Well, I absolutely agree with you that it's Aristotle who insists on this interpretation of Plato. I'm agnostic about what Plato actually thought, but yours is a perfectly reasonable interpretation.

You've just been talking about the fact that they're very keen to show the harmony between Plato and Aristotle, I guess, especially beginning with Porphyry. But something else that they're keen to do is show the harmony of Aristotle with Aristotle because they don't think that he ever changes his mind. And so within a given work and also across the entire Aristotelian writings, they want Aristotle to be consistent. And that means, I guess, that they need to, for example, try to relate works on logic to works in physics or metaphysics. So could you say something about how they do that? So how they read Aristotle through Aristotle, so to speak?

Yes, I could take an example from the greatest of the commentators in the Aristotelian school before the Neoplatonists started up, Alexander of Aphrodisias. He was defending Aristotle against his rivals, the Stoics. He tended to say either the Stoics are completely wrong or else, well, the Stoics are right, but they're just repeating what Aristotle had already said. One thing the Stoics believed in was that history would repeat itself exactly and that you and I would return in the next cycle of the universe and we'd be giving this podcast with no memory of having done it an infinite number of times before.

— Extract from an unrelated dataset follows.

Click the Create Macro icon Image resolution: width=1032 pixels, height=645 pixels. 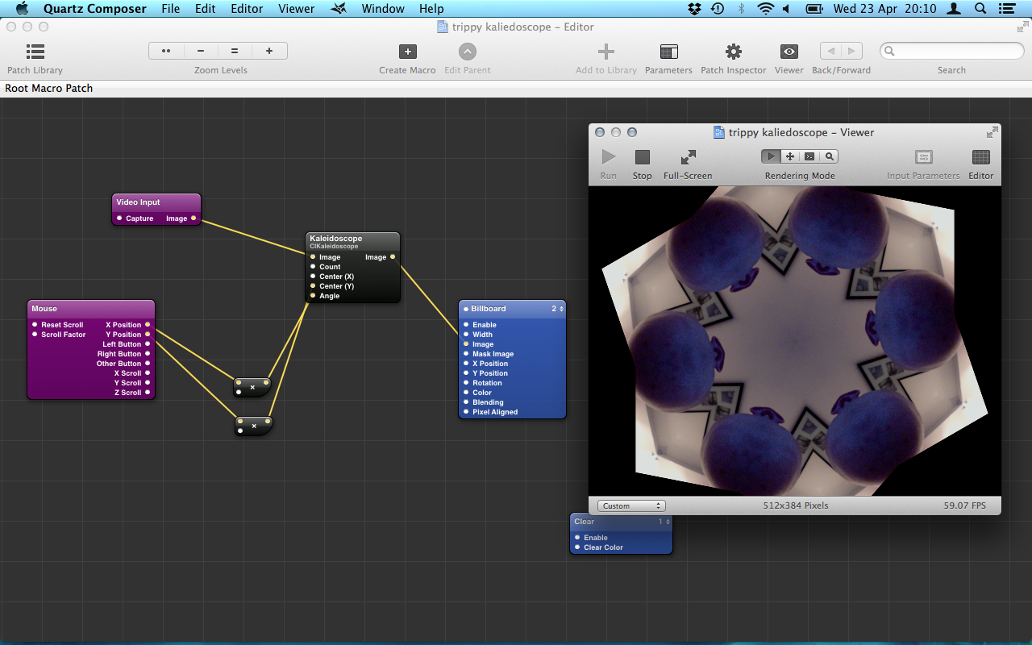(407, 52)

There's something to look forward to.

I agree, except we'd have no memory. And what Alexander did was, in order to attack this theory, which is something we classify, I think, as metaphysics, using a term taken from Aristotle himself, about what constitutes the same person. That's the area in which this subject arises. But he takes a remark from Aristotle's physics. Aristotle is talking about motions and he takes the example of walking and he says in the physics that you don't have one of the same walk unless it's the same walker and it's uninterrupted. So it's all happening in one continuous bit of time. And then Alexander applies that to this metaphysical question. He says the Stoics must be wrong that it could be you and me, exactly the same people who recur in the next cycle of the universe. Because just as with walking after an interruption it's going to be a different walk, so also with you and me it's going to be a different pair of people doing the podcast in the next cycle of the universe because there's been an interruption. Here he's applying something that Aristotle said within the context of physics and the idea of motion or change to a metaphysical question in order to attack the rivals of the Aristotelians, the Stoics.

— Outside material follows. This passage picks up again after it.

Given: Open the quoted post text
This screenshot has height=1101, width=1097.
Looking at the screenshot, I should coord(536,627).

So what Alexander is responding to then is that even if the same events seem to be occurring in another cycle of the universe, at best we'd only have two people who look very like Richard and Peter sitting here in a place that looks very alike this room doing this interview, is that right?

That's right. There might be even exact similarity, but exact similarity does not amount to numerical identity to use Aristotle's term.

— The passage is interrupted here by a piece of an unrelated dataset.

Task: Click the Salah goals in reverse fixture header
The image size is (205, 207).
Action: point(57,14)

That example seems to me to illustrate something that's really interesting about the commentators, which is that not only are they trying to explain what Aristotle is saying, but they're also using Aristotelian materials to say new things. So in this case, something that Aristotle would never have had a reason to say, because of course he was before the Stoics, so he didn't need to respond to the Stoic idea of eternal recurrence. How common is that? Are there other cases where the commentators basically just have ideas that they've developed of their own and they smuggle them into the context of writing a commentary on Aristotle?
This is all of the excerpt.